• _Data to examine_
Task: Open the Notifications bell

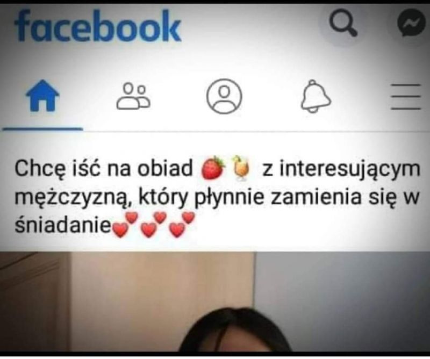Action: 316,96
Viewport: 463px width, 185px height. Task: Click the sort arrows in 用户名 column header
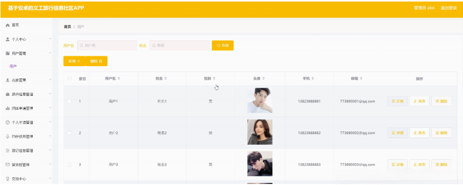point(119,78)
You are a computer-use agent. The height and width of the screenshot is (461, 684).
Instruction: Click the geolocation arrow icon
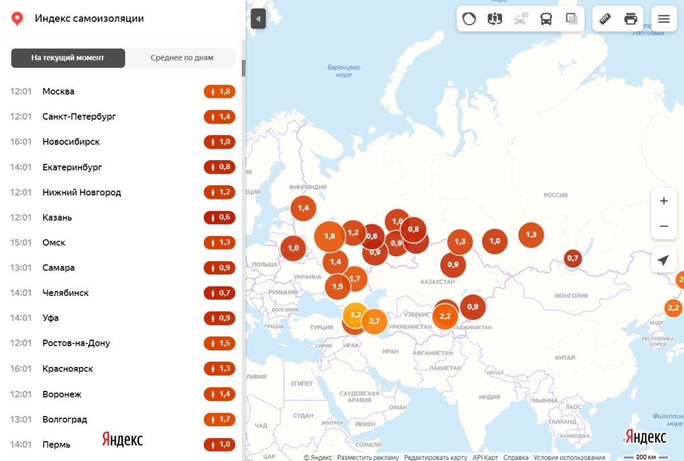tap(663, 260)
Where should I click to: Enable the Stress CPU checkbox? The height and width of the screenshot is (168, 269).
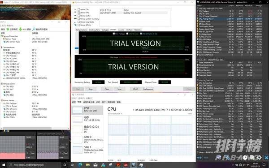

• _Your objective_
Omitting the pictures, write out the material above exactly as it stands.

• _Answer to the problem_
Task: Open the Notifications bell

Action: 316,96
Viewport: 463px width, 185px height. Task: Click the sort arrows in 用户名 column header
point(119,78)
You are a computer-use agent. The height and width of the screenshot is (461, 684).
Instruction: Click the geolocation arrow icon
tap(663, 260)
Where should I click to: Enable the Stress CPU checkbox? The height and width of the screenshot is (168, 269).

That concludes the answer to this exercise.